Alexander H. H. Stuart was a member of the House of Delegates (1836–1839, 1873–1877) and the U.S. House of Representatives (1841–1843), secretary of the interior in the administration of Millard Fillmore (1850–1853), a member of the Senate of Virginia (1857–1861) and the Convention of 1861, and a principal member of the Committee of Nine, which negotiated with the federal government for an end to Reconstruction in Virginia in 1869. Born in Staunton, he studied law at the University of Virginia before going into politics. In the General Assembly and then Congress, Stuart was a typical Whig in his support of internal improvements and his moderation on the issue of slavery. After John Brown‘s raid on Harpers Ferry in 1859, he helped pen a government report condemning Northern abolitionist agitation. Stuart voted against secession in 1861 but signed the Ordinance of Secession. Stuart did not serve in government or the military during the American Civil War (1861–1865), but in 1867, amidst controversy over a new state constitution, he helped to form the Conservative Party. He and eight other men, the so-called Committee of Nine, successfully negotiated a plan with the federal government to present an acceptable constitution to Virginia voters and so end Reconstruction in the state. He also served as rector of the University of Virginia (1876–1882, 1886–1887) and president of the Virginia Historical Society (1881–1891). He died in 1891.
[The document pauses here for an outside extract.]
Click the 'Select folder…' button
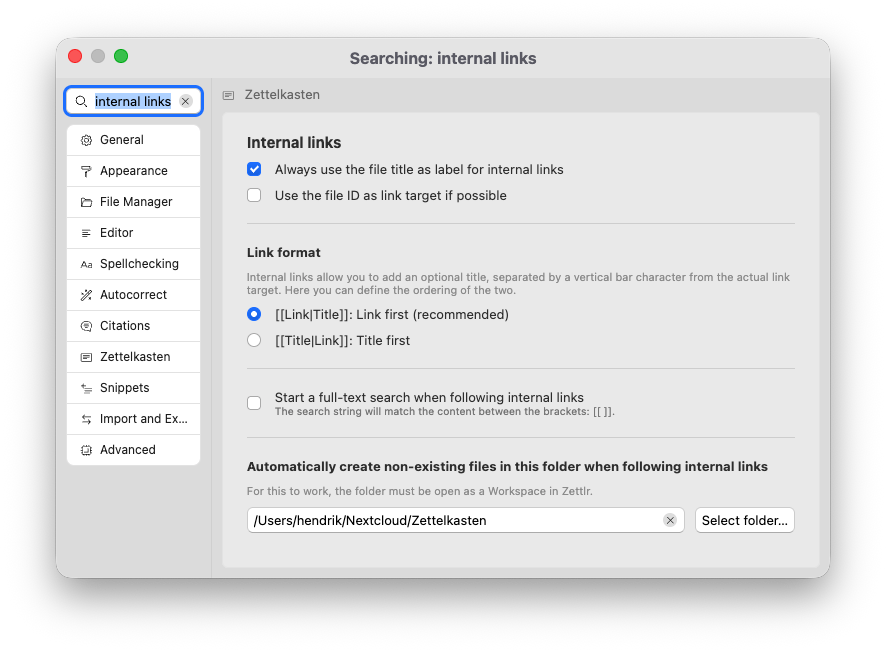 (744, 520)
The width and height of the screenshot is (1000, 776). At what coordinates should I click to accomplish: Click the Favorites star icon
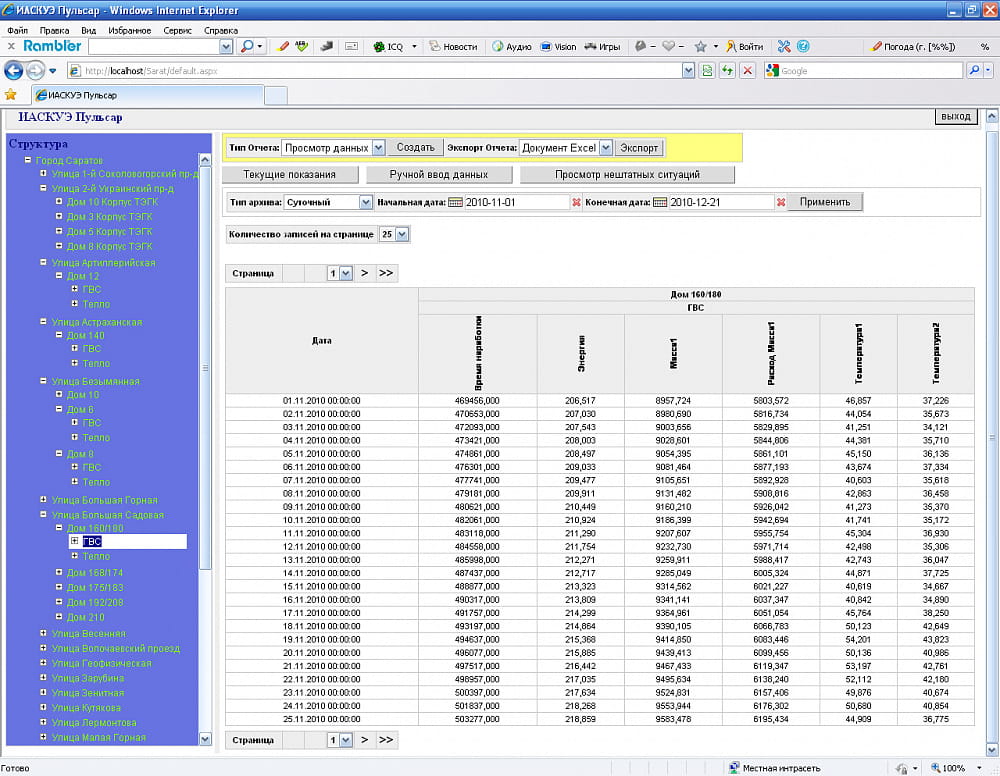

Author: Scott Hampton Harris
John Brown Baldwin (1820–1873)
John Brown Baldwin was an attorney, member of the Virginia Convention of 1861, member of the Confederate House of Representatives (1861–1865), and Speaker of the House of Delegates (1865–1867). After attending the University of Virginia, Baldwin studied law in his native Staunton and became politically active on behalf of his law partner and brother-in-law Alexander H. H. Stuart, a Whig Party candidate for presidential elector in 1844. Baldwin served a term in the House of Delegates and, during the secession crisis of 1860–1861, was a staunch Unionist who, as a delegate to the secession convention, voted against leaving the Union, even meeting privately with U.S. president Abraham Lincoln in an attempt to find a compromise. After a brief stint in the Confederate army at the beginning of the American Civil War (1861–1865), he served in the Confederate Congress. After the war, he was a Conservative Party leader and, as Speaker of the House of Delegates, became such an expert on parliamentary law that the rules of the House became known as Baldwin’s Rules. He was a moderate who supported limits on the rights of African Americans and, in 1869, as a member of the so-called Committee of Nine, met with U.S. president Ulysses S. Grant to negotiate the end of Reconstruction in Virginia. He died in 1873.